State workers deliver over 1000 personal letters urging Gov. Mills to close state employee pay gap
Maine government workers delivered over 1,000 personal letters to Gov. Janet Mills on Thursday urging her to close the state employee pay gap and improve labor conditions — an action that comes as contract negotiations between the administration and the state workers union have dragged on for months without an agreement.
Before delivering the letters, workers unfurled a 53-foot-long general letter to Mills that outlined their issues with the current situation and that included the signatures of 1,080 state employees.
“We know you are aware that Maine state workers are fighting rising costs of living and inflation. We are struggling; many of us live paycheck to paycheck,” the letter reads.
“We respectfully ask that you take closing the pay gap seriously and to show it through your actions,” the letter continues. “Please direct your bargaining team to offer a wage proposal that closes the pay gap and ensures that we have appropriate staffing levels.”

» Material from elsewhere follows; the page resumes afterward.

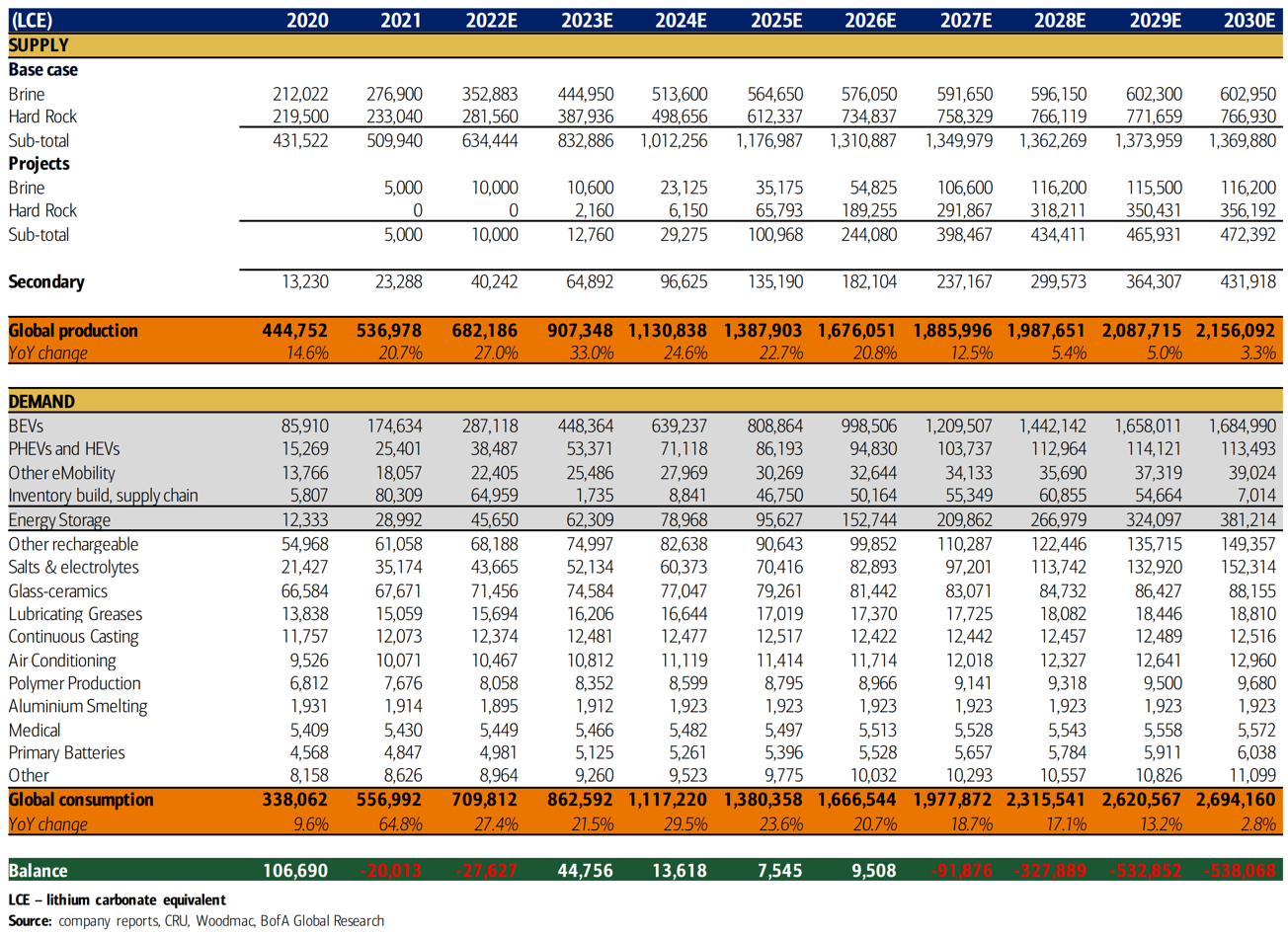Click Base case Hard Rock 2020 value 219,500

More than a dozen workers participated in the action at Mills’ office, where they delivered their personal messages to a representative for the governor and chanted, “Hey Janet Mills, we can’t pay our bills,” and “Close the pay gap.”
Nov. 1 marked the fifth month employees in the executive branch of Maine state government have been working without a new bargaining agreement, according to the Maine Service Employees Association (MSEA), which represents state employees and organized the event at Mills’ office.

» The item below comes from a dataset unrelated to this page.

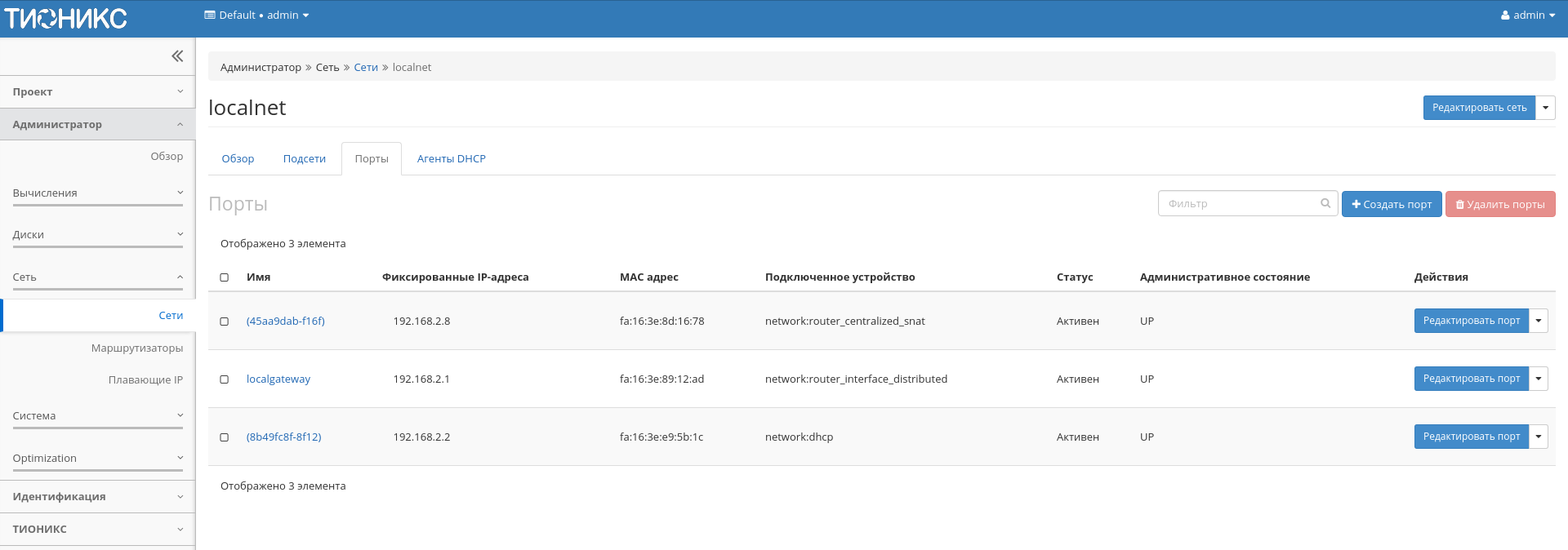Select checkbox for port 192.168.2.2

tap(225, 437)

Mediation for ongoing contract negotiations was requested by the Mills administration in September after the state and MSEA remained hundreds of millions of dollars apart and divided on key sticking points.
In arguing for increased wages as part of a new contract, MSEA has pointed to a report from 2020 showing that state workers in Maine are paid 15% less on average for their work than their counterparts in the private and public sector across New England.
In a statement to Maine Morning Star after Thursday’s event, Sharon Huntley, a spokesperson for the Department of Administrative and Financial Services, pointed to those pay increases, which she said amount to higher wage hikes than under previous administrations.
Huntley added that recommendations from another state worker compensation study are due to the legislature by the end of January. After that report is completed, the state will undergo a separate round of negotiations with workers based on the findings of that study, she said.
Huntley also noted that the Mills administration established paid parental leave for workers during negotiations that started in 2019, increased base pay to $15 an hour, and added longevity wage increases for employees who have worked with the state for over 10 years, among other steps to improve labor conditions.
Additionally, the legislature has provided up to $99 million for the state to negotiate with the union during collective bargaining — the largest ever allocation for that purpose, Huntley said. However, those funds will expire at the end of the year if negotiations are not completed by then, an outcome she said the Mills administration does not want to see.
“The administration’s goal is to increase wages to the greatest extent possible within our budgetary constraints, as established by the legislature, to ensure that workers are appropriately compensated and to remain competitive with the private sector,” Huntley said.
But MSEA members say the compensation increases provided by the state have not been enough to keep pace with inflation nor for state jobs to compete with pay in the private sector.
“Ultimately, for all of us who work for the state of Maine, the governor is our boss and we feel like she hasn’t really heard our pleas and she’s not fully understanding how desperate the situation has become,” said MSEA member Morgan Dunton, who works as an interdisciplinary instruction specialist at the Maine Department of Education. “We have colleagues who are facing eviction, who are having trouble just sustaining adequate housing. So first and foremost, we want her to understand what the actual workers in the state of Maine are experiencing.”
Another area of concern for MSEA — which represents more than 13,000 total active and retired workers — is staffing levels at state agencies. MSEA has pointed out that 1 in 6 state government positions are currently unfilled, adding up to over 2,100 vacant jobs. The union and its workers are calling for Mills to do more to fill those positions to ensure that state government has the resources to adequately serve Mainers.
Pointing to the $141 million budget surplus at the end of the 2023 fiscal year, state employees say there are sufficient funds to provide better pay and hire more employees. MSEA argues the surplus is in part the result of underpaying state workers and has also noted that Maine’s rainy day fund — meant to help the state weather economic downturns — has reached an all-time high.
Frank Jenkins, eligibility specialist at Department of Health and Human Services and an MSEA member, said that extra money means there’s no excuse for not adequately paying workers.
“This is one of the best governors we’ve had in my lifetime and I know she has a surplus,” Jenkins said. “I’d like to say on behalf of my coworkers: ‘Show me the money.’”
Another state worker, Erik Gordon, said it’s telling that so many people sent their own personal messages and signed the general letter to Mills.
“The messages that we brought forth to the administration’s bargaining team are that state workers are struggling, we’ve continued to fall behind more and more over the years and that we need relief and we need it now,” he said.
“I think it’s important that the state look in the mirror and try to become a competitive employer once again,” he added. “Because right now they’re not a competitive employer.”